**WHAT TO DO:** Gather every line of the listing that contains the string "width", counting uppercase and lowercase letters as different.

Text and element pointing records
>>>

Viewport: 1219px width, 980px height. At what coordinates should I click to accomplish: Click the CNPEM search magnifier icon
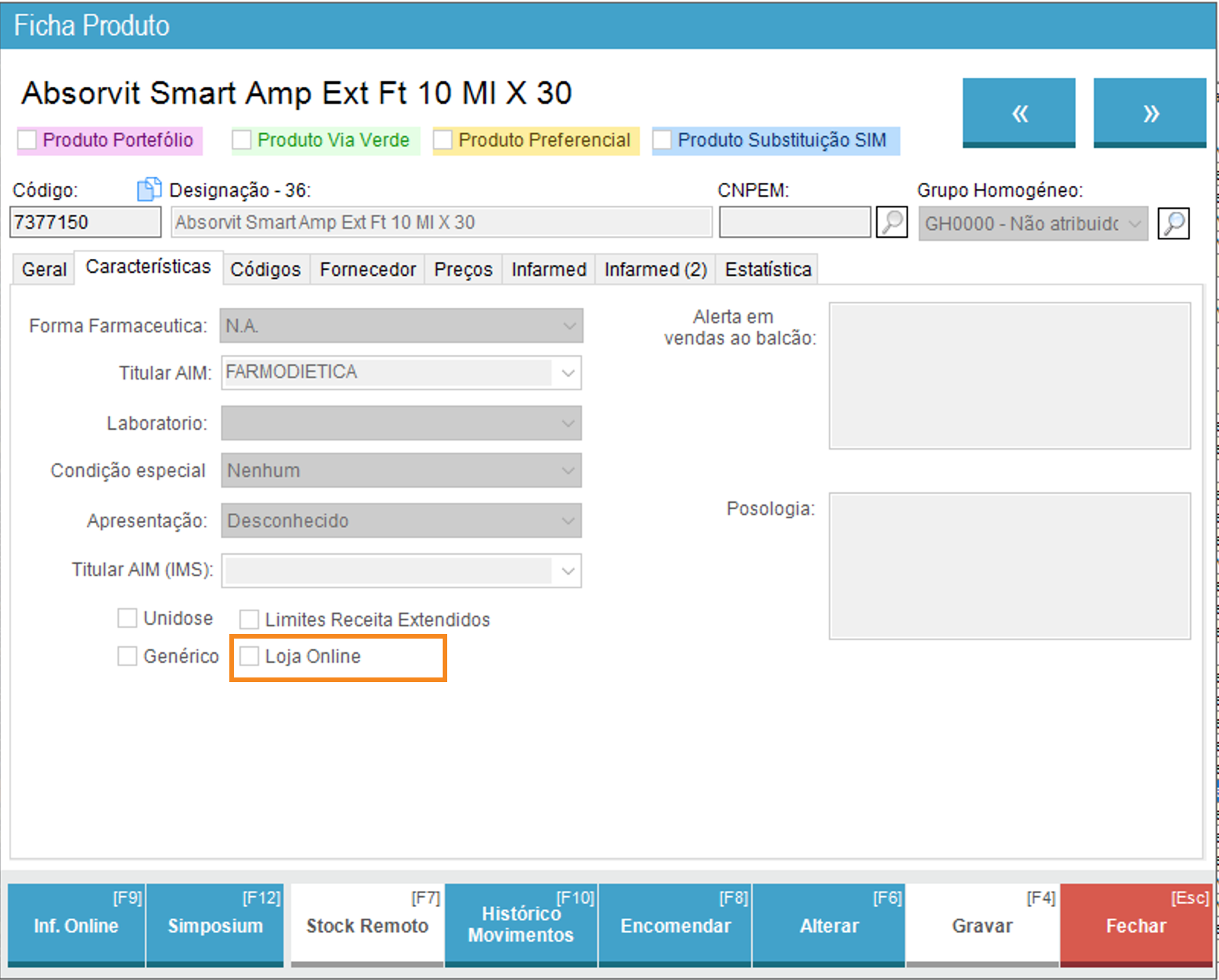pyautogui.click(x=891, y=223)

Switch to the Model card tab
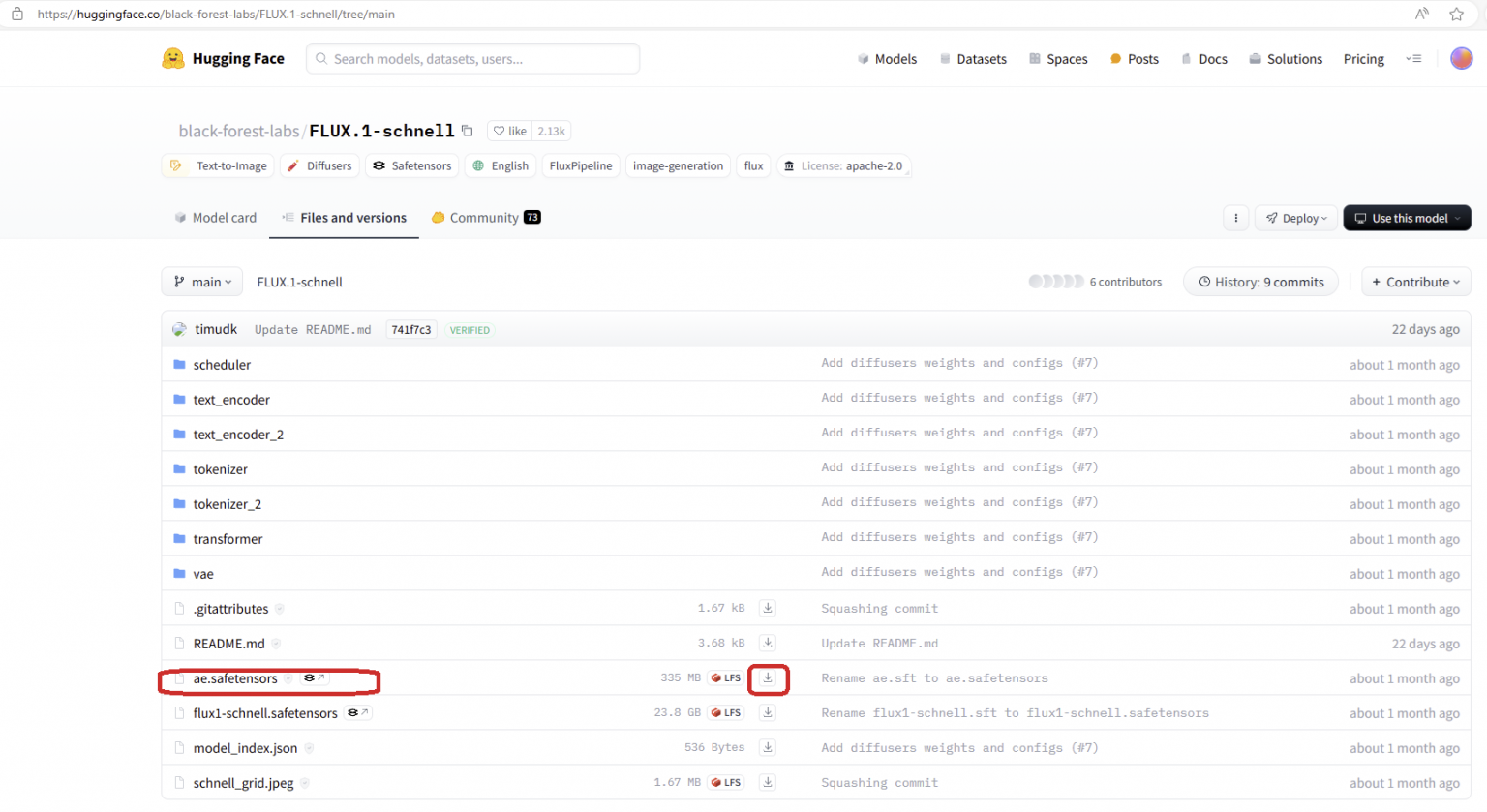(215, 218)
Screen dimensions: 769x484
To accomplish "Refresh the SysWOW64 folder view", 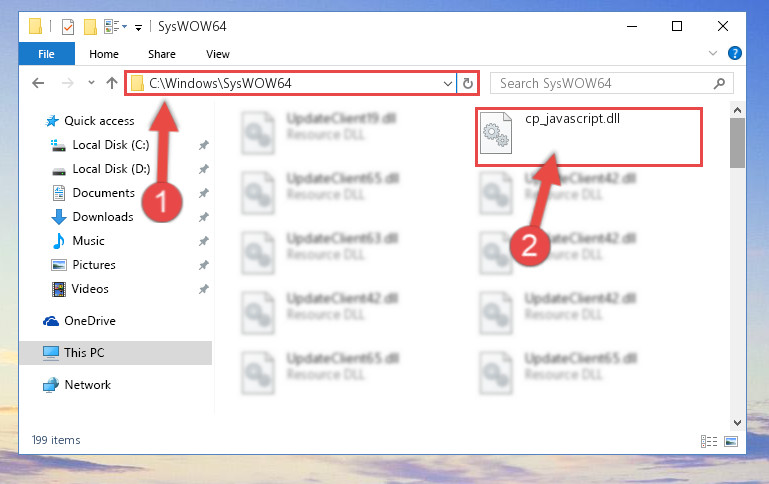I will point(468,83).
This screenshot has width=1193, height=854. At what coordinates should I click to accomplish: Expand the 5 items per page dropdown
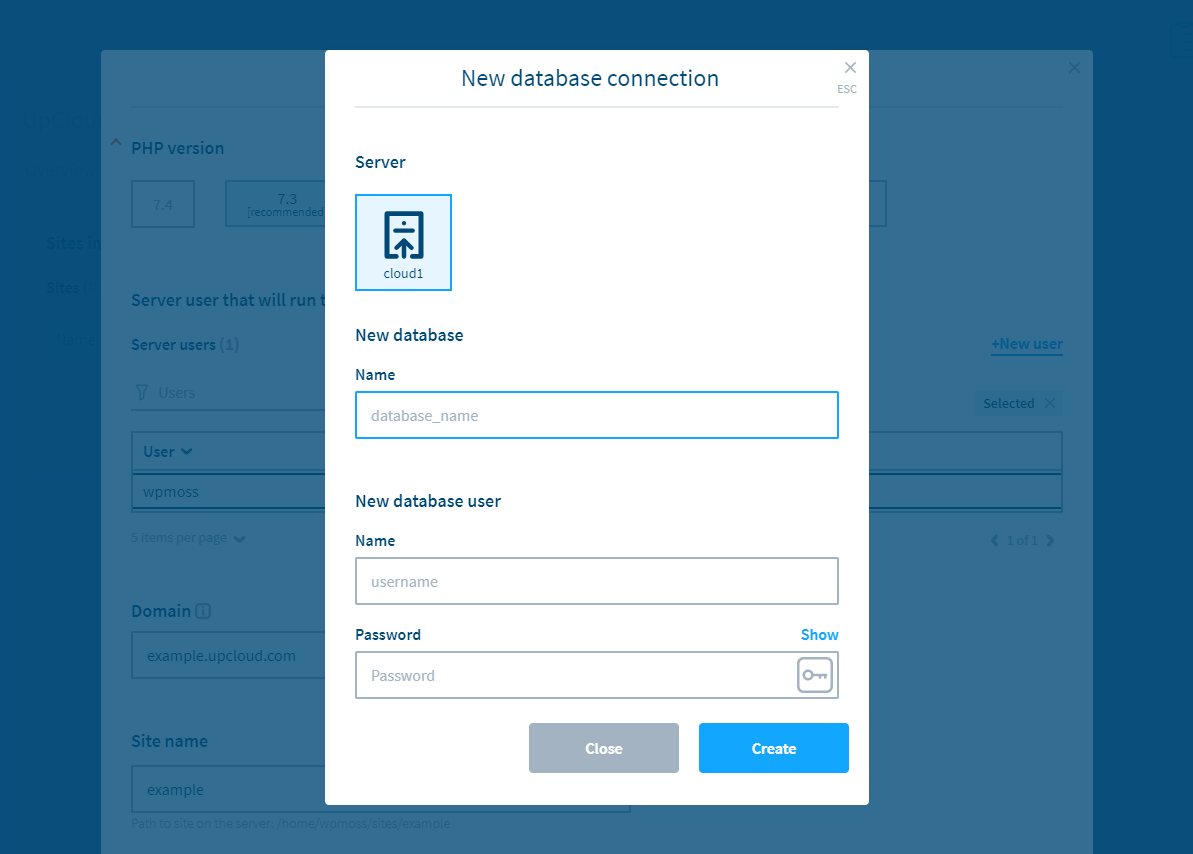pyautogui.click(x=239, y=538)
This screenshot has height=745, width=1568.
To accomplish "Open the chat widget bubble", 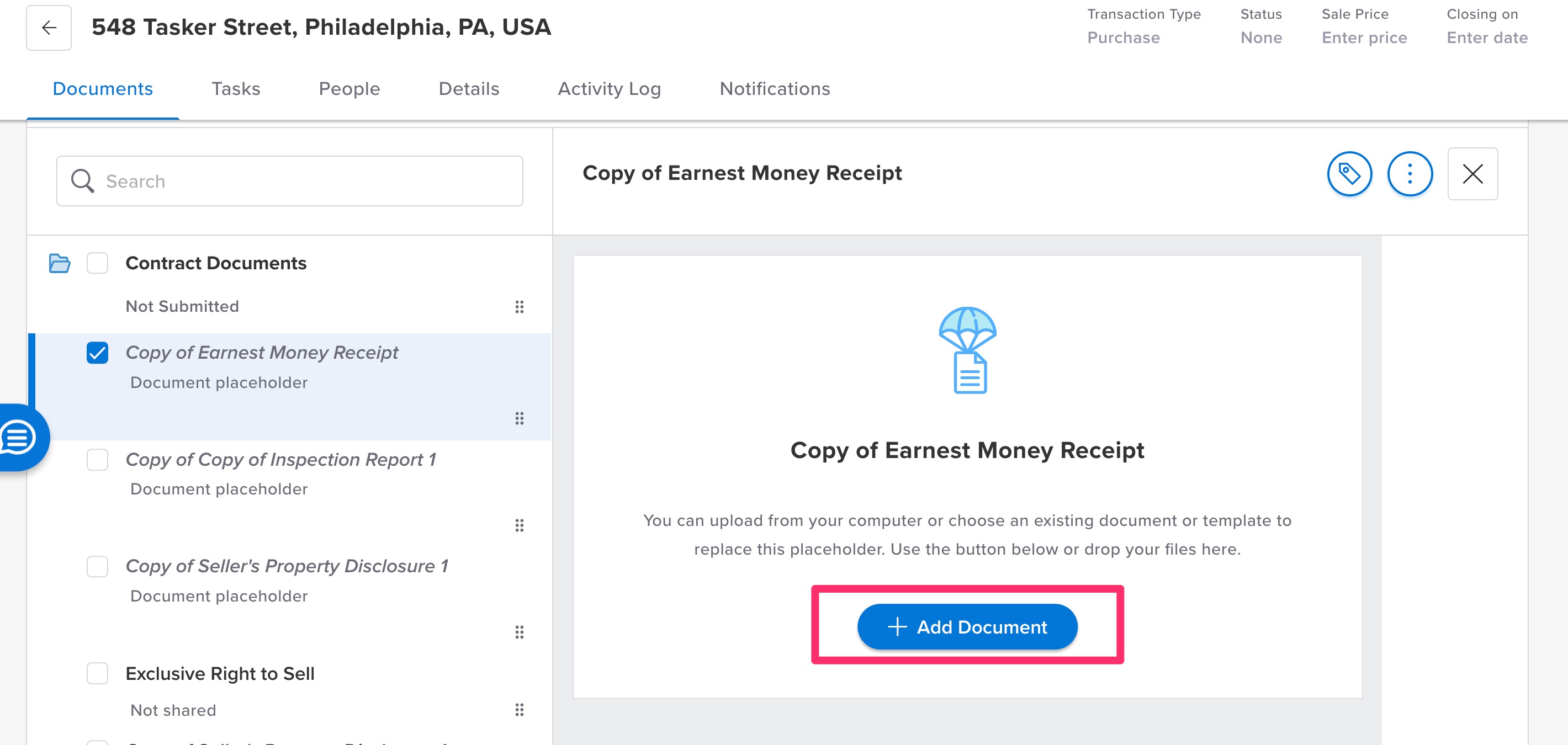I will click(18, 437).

<<<

**ANSWER FOR THIS EXERCISE:**
Viewport: 1219px width, 980px height. At what coordinates should I click to accomplish: Click the CNPEM search magnifier icon
This screenshot has width=1193, height=854. At what coordinates should I click to accomplish: Expand the 5 items per page dropdown
This screenshot has height=745, width=1568.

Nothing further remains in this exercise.